Correlation analysis is a set of mathematically grounded methods by which the correlation dependence is found between a pair of factors or features having a random component. In the set of techniques used in this method of research, widespread:

- construction of correlation fields, compilation of correlation tables;

- calculation of the correlation ratio or sampling coefficients;

- testing the hypothesis of the statistical significance of links.

The continuation of the research leads to the establishment of specific types of interrelation between the quantities. The relationship between random characters or factors of more than three needs to use the multivariate analysis method.

The field and table, which are constructed by correlation analysis, are used as auxiliary tools in the analysis of sample data. By applying selective points on the coordinate plane field, we come to the so-called correlation field. By how the points are located, you can already make a preliminary forecast and determine the form of the dependence of random variables. Numerical processing of the results requires grouping them in the form of a correlation table.
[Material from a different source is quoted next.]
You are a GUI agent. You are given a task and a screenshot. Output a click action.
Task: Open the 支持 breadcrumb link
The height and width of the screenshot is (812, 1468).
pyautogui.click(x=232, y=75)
First appearing in the 18th century, the term "correlation" with the light hand of paleontologist Georges Cuvier began to be actively used for the process of restoring the appearance of fossil animals to parts of its remains. The development of a narrowly directed paleontological method led to the fact that the correlation analysis began to be used in the most diverse spheres of human life activity.

This method is attractive for the processing of statistical data. The correlation analysis in statistics was first used by the English biologist and statistician Francis Galton at the end of the 19th century. In the future, the development of the method made it possible to measure the tightness of the connection between a pair and a large number of variables. Correlation analysis has a close relationship with regression analysis.

Correlation analysis in the economy takes a special place. But its use imposes a number of limitations. First of all, this is the presence of a sufficient number of measurements and data for study. Practice suggests that the number of observations should exceed by 5-6 times the number of factors. The optimal option is the presence of a number of observations exceeding the number of factors several dozen times. In this case, the law of large numbers operates, thanks to it there will be an inter-extinction of random oscillations.

Also, it is necessary to ensure that the entire set of factor and performance traits is subject to a normal multidimensional distribution. There are cases when the volume of the aggregate is not enough to perform a formal test for compliance with the normality of the distribution, then the definition of the distribution law is visually performed according to the correlation field data. If the points are arranged according to a linear trend, then it is quite realistic to conclude that the set of initial data will satisfy the requirements of the normal distribution law.

In the initial set of values, it is necessary to monitor the qualitative homogeneity.

The presence of the fact of the correlation dependence does not give grounds for the assertion that an arbitrarily taken variable precedes the appearance of the second or causes its changes, in other words, there is no strict causal relationship between them, and even the operation of some third factor is possible.

Applying the results of analysis in practice on the basis of correlation methods of research, it is possible to draw a number of definite conclusions about the presence, and most importantly, the nature of interdependence. This already gives a weighty share of information about the object under investigation.